┌─ Record extracts
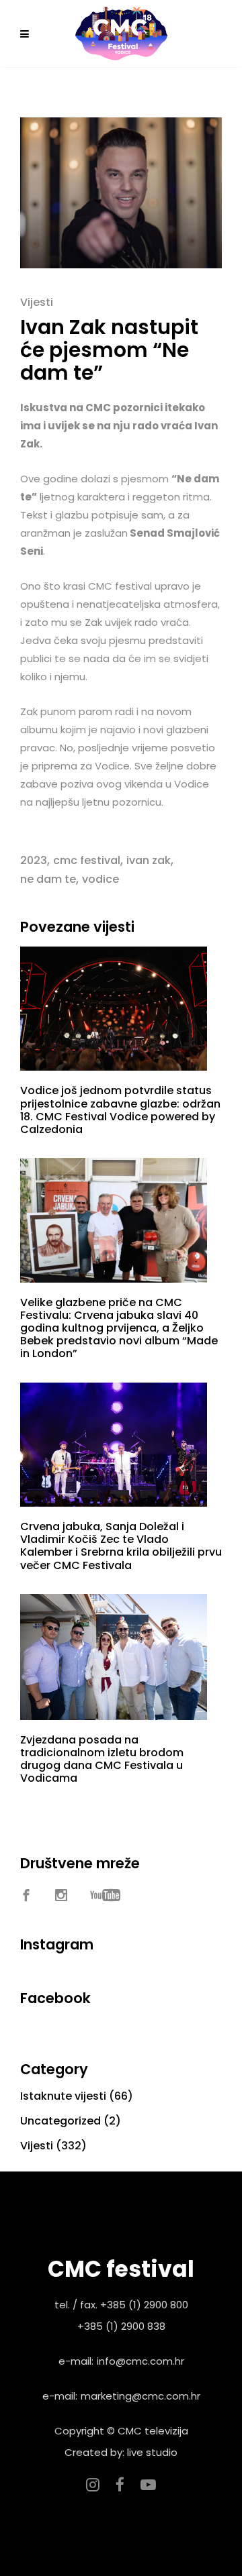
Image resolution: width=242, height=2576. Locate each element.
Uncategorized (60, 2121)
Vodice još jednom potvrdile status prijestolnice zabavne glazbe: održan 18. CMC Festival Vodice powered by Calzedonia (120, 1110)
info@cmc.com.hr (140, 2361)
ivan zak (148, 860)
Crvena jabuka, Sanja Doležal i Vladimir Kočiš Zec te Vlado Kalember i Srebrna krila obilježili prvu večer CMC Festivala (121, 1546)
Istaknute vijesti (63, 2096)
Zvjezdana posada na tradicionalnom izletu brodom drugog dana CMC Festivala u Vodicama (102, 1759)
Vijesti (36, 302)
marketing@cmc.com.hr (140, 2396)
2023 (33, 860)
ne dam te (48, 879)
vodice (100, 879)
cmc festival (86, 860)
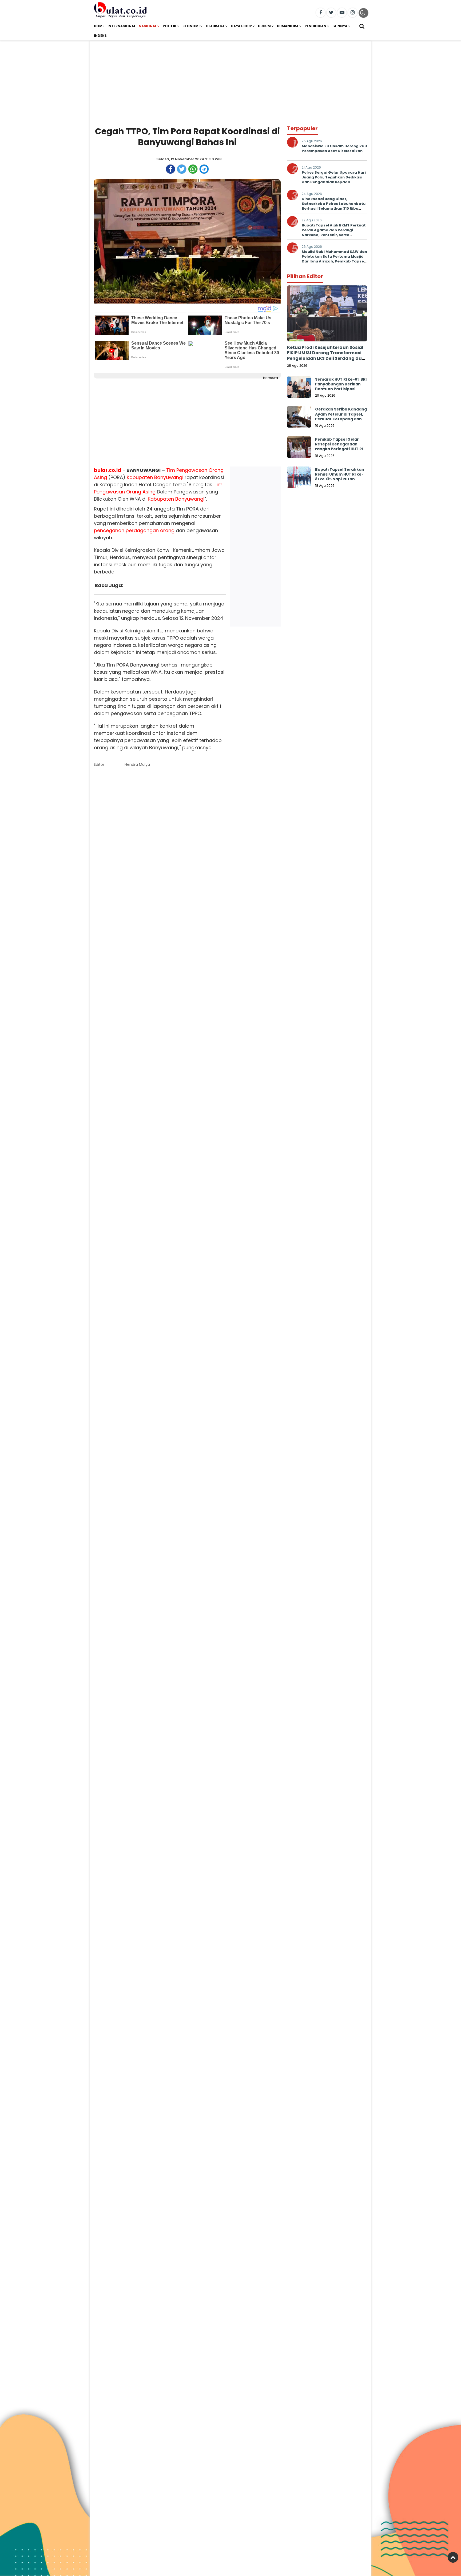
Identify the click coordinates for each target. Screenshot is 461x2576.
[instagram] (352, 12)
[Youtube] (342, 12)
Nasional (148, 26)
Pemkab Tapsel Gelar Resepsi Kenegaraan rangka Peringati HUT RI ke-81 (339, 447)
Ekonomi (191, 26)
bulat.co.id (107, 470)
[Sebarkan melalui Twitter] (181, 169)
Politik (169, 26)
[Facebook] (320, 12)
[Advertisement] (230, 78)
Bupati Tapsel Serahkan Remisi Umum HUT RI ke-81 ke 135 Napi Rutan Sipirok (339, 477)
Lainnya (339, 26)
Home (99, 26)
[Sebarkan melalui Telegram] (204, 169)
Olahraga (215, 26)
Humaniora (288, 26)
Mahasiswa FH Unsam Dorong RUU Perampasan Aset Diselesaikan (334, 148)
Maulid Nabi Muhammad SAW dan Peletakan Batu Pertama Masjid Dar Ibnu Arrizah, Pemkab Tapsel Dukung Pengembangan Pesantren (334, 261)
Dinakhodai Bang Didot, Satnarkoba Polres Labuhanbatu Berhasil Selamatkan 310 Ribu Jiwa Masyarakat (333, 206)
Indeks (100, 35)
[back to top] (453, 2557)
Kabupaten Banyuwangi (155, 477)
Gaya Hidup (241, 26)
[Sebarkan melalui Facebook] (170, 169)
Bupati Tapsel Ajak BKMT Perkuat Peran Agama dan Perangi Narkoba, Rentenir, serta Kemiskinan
└─
┌─ Record extracts
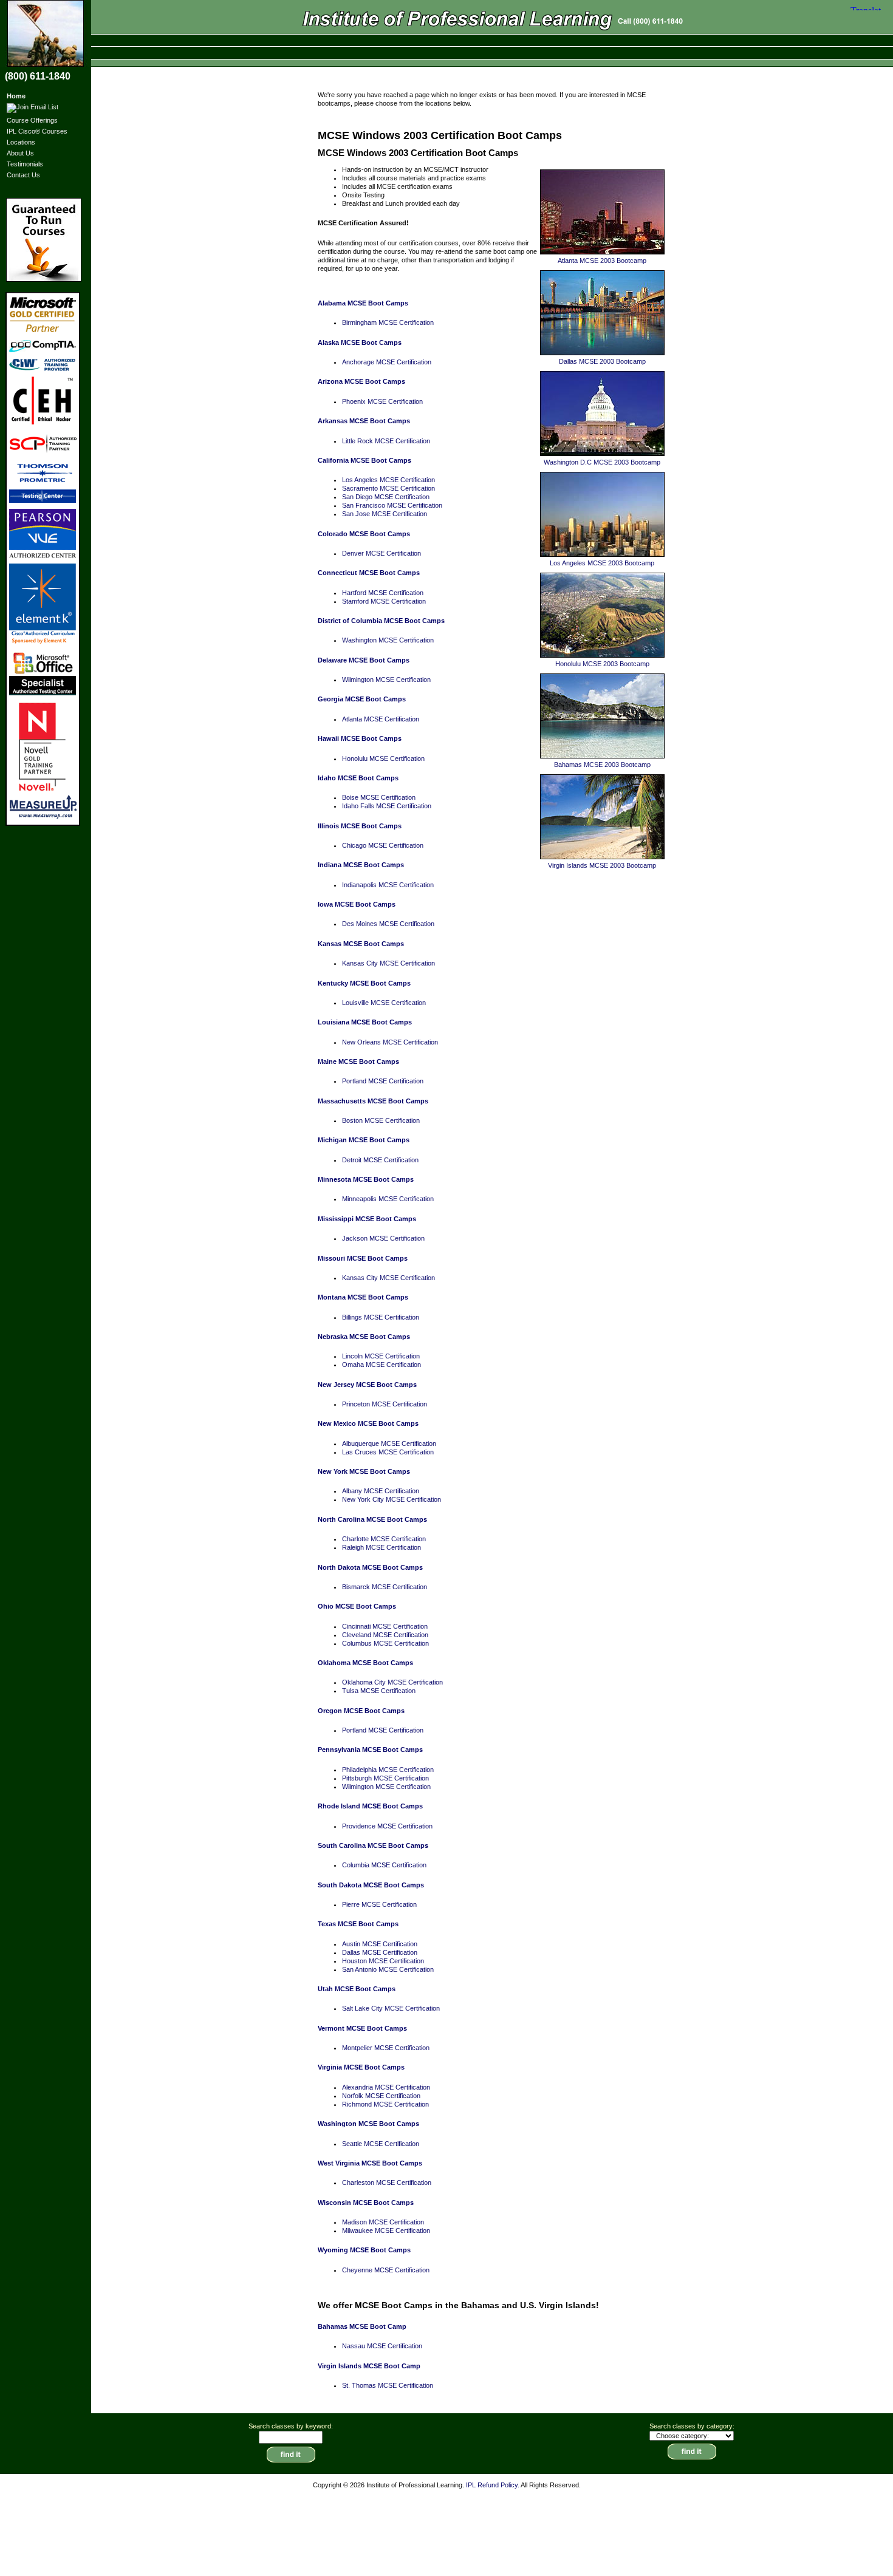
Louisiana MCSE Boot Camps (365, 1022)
└─
--- Task item ---
Excerpt from the records above: set down only the lines from the one that contains "Crvena jabuka, Sanja" through the one that contains "Bupati Tapsel Ajak", inclusive, word for word. Pictures stay out.

--- Response to this task ---
Crvena jabuka, Sanja Doležal i Vladimir Kočiš Zec te Vlado Kalember i Srebrna krila obilježili prvu večer CMC Festivala (121, 1546)
Istaknute vijesti (63, 2096)
Zvjezdana posada na tradicionalnom izletu brodom drugog dana CMC Festivala u Vodicama (102, 1759)
Vijesti (36, 302)
marketing@cmc.com.hr (140, 2396)
2023 (33, 860)
ne dam te (48, 879)
vodice (100, 879)
cmc festival (86, 860)
Identify the click coordinates for each target. Screenshot is 461x2576.
[instagram] (352, 12)
[Youtube] (342, 12)
Nasional (148, 26)
Pemkab Tapsel Gelar Resepsi Kenegaraan rangka Peringati HUT RI ke-81 (339, 447)
Ekonomi (191, 26)
bulat.co.id (107, 470)
[Sebarkan melalui Twitter] (181, 169)
Politik (169, 26)
[Facebook] (320, 12)
[Advertisement] (230, 78)
Bupati Tapsel Serahkan Remisi Umum HUT RI ke-81 ke 135 Napi Rutan Sipirok (339, 477)
Lainnya (339, 26)
Home (99, 26)
[Sebarkan melalui Telegram] (204, 169)
Olahraga (215, 26)
Humaniora (288, 26)
Mahasiswa FH Unsam Dorong RUU Perampasan Aset Diselesaikan (334, 148)
Maulid Nabi Muhammad SAW dan Peletakan Batu Pertama Masjid Dar Ibnu Arrizah, Pemkab Tapsel Dukung Pengembangan Pesantren (334, 261)
Dinakhodai Bang Didot, Satnarkoba Polres Labuhanbatu Berhasil Selamatkan 310 Ribu Jiwa Masyarakat (333, 206)
Indeks (100, 35)
[back to top] (453, 2557)
Kabupaten Banyuwangi (155, 477)
Gaya Hidup (241, 26)
[Sebarkan melalui Facebook] (170, 169)
Bupati Tapsel Ajak BKMT Perkuat Peran Agama dan Perangi Narkoba, Rentenir, serta Kemiskinan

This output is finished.